Expert en e-Santé & Ingénieur biomédical de formation, Hicham Belkassem Temsamani a débuté sa carrière au Centre National d’Etudes Spatiales (CNES)…

Published On: 30/06/2025

In France, University Hospital Centers (CHUs) were created in the 20th century to fulfill four core missions: medical education and training, clinical research, equitable access to top-tier medical expertise across the country, and public health leadership.

Traditionally, each CHU’s coverage area is determined by multiple factors, including regional population size, density, specific healthcare needs, and available patient transport options. In complex or specialized cases—or during health crises—patients may be transferred from distant regions. For emergency care, the effective catchment area typically covers a radius of 50 km, translating into an average travel time of about 30 minutes.

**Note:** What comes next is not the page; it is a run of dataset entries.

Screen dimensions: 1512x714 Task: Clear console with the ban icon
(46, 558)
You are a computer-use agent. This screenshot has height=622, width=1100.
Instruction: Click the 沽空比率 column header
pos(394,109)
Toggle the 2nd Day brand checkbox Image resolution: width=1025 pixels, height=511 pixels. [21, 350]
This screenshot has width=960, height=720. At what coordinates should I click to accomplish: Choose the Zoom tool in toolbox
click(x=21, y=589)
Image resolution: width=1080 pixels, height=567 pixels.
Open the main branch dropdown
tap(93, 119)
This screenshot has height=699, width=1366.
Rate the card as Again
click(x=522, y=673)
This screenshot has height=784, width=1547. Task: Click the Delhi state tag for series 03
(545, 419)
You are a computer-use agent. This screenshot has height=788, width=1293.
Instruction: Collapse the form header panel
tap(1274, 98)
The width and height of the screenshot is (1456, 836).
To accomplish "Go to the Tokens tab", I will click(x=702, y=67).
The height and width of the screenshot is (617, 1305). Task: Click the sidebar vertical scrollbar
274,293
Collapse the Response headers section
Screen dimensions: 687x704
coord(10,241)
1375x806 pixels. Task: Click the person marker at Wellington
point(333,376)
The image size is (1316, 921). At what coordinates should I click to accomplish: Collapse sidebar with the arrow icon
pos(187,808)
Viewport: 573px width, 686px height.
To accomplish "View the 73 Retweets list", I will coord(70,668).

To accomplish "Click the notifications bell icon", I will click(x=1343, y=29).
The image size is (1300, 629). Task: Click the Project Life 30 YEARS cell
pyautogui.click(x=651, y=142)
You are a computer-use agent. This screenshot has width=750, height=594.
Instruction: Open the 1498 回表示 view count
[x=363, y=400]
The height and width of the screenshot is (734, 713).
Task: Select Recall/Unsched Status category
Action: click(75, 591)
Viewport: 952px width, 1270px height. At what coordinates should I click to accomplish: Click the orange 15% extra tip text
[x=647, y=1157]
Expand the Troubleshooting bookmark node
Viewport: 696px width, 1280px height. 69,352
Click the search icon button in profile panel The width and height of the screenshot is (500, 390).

Given the structural similarities between the French and Moroccan healthcare systems, Morocco has adopted a comparable CHU framework, guided by the same objectives and principles. However, both countries now face a similar challenge: the limits of this traditional model. Increasingly, the “place” where medicine is practiced is no longer confined to the hospital walls but instead spans the entire patient care pathway—provided that care is well-coordinated and health data can be securely shared.

Morocco stands at a turning point—an opportunity to redefine the CHU model and its role in healthcare delivery, both regionally and nationally, in order to overcome and surpass the shortcomings of the current system.

One vision for the future is a hybrid CHU model, combining the capabilities of a traditional academic medical center with the operational efficiency of a transport hub. Such a facility would have expanded resources for patient transfers, healthcare workforce mobility, and medical freight logistics, while maintaining its teaching, research, and advanced clinical care capabilities.

Enhanced logistics would naturally extend the CHU’s geographic reach, even for emergency care, far beyond the limits of today’s facilities.

The real breakthrough lies in extending every clinical specialty beyond the physical hospital through mobile healthcare units. These units could continuously serve a much larger perimeter than a traditional CHU, delivering care locally through telemedicine or transporting patients to the nearest qualified facility—while operating within a unified health information system.

This approach would ensure that even populations in remote, underserved areas receive continuous follow-up, preventive services, and the same quality of care available in better-resourced urban centers.

A digitally driven CHU—combining the expertise of a traditional academic hospital with the geographic reach and logistical precision of an airport hub—could form the backbone of a new, more efficient healthcare system. This model would require fewer infrastructure investments, respond effectively to rising demand within a sustainable budget, and anticipate future healthcare needs.

By embracing this vision, Morocco could establish a new standard for CHUs in Africa—improving access and quality for its own population while building a model of healthcare leadership for the continent. This transformation would not only strengthen national healthcare delivery but also position Morocco as a reference in innovative hospital organization, telemedicine integration, and patient-centered care pathways.